Aim = Reproduce the listing verbatim from its first line through the line that contains "click(502, 135)", including both of those lines.

Data extract =
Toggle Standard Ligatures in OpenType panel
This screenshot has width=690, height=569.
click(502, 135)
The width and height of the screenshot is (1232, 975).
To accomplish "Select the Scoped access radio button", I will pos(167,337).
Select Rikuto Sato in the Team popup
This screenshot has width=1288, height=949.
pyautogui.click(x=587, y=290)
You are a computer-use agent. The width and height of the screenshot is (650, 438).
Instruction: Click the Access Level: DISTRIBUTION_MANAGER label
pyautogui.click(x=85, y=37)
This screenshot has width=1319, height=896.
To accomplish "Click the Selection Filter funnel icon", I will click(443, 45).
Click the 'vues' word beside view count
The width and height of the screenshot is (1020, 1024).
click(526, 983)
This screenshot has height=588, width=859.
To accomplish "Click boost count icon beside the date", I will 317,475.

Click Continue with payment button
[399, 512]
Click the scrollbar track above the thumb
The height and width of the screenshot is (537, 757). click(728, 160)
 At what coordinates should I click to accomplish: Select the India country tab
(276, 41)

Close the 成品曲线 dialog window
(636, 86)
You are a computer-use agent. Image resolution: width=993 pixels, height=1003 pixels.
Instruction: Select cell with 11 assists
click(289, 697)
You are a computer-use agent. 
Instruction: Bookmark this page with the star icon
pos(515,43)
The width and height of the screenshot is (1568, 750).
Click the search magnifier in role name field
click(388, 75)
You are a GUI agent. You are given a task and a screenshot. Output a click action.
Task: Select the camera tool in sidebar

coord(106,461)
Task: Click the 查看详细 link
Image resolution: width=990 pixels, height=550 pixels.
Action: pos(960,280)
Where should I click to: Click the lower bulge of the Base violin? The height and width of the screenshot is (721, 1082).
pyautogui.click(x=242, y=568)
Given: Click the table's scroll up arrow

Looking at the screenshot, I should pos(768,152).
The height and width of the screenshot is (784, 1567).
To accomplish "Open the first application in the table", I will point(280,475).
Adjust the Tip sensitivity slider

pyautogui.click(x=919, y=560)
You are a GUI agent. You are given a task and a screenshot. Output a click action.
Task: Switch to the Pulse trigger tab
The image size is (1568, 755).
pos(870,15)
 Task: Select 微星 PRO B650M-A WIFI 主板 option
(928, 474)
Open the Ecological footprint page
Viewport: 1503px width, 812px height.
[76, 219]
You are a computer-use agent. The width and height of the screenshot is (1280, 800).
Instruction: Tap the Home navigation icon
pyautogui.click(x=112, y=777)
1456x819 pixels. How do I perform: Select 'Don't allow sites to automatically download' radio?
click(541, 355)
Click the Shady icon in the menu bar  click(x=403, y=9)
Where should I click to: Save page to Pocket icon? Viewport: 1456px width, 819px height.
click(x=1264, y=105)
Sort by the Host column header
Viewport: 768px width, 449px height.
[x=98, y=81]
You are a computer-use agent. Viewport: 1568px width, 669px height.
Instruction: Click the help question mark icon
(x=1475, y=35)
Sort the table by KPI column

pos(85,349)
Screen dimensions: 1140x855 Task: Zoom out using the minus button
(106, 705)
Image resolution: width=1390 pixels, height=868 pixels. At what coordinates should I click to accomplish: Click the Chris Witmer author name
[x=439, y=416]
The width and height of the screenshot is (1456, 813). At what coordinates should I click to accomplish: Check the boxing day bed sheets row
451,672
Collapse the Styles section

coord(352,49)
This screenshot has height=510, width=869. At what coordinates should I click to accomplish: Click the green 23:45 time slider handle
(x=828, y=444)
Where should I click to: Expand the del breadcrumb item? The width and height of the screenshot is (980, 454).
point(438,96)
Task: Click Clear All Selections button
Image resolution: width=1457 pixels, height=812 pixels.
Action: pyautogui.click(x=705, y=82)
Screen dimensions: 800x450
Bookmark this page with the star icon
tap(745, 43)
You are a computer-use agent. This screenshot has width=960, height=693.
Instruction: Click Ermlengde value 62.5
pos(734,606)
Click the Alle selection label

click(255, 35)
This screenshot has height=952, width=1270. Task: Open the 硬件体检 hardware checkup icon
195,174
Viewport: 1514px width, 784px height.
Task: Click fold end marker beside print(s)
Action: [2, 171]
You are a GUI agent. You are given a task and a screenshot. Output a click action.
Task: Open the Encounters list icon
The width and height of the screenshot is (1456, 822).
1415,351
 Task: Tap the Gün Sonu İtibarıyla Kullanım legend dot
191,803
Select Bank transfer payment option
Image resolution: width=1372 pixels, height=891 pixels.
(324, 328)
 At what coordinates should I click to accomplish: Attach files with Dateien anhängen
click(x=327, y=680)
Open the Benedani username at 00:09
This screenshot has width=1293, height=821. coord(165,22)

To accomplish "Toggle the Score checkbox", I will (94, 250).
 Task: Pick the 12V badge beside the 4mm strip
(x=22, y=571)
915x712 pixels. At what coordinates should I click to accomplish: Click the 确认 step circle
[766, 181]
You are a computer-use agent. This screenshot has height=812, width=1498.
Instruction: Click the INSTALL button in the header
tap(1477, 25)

Answer in full =
Toggle Standard Ligatures in OpenType panel
This screenshot has width=690, height=569.
click(502, 135)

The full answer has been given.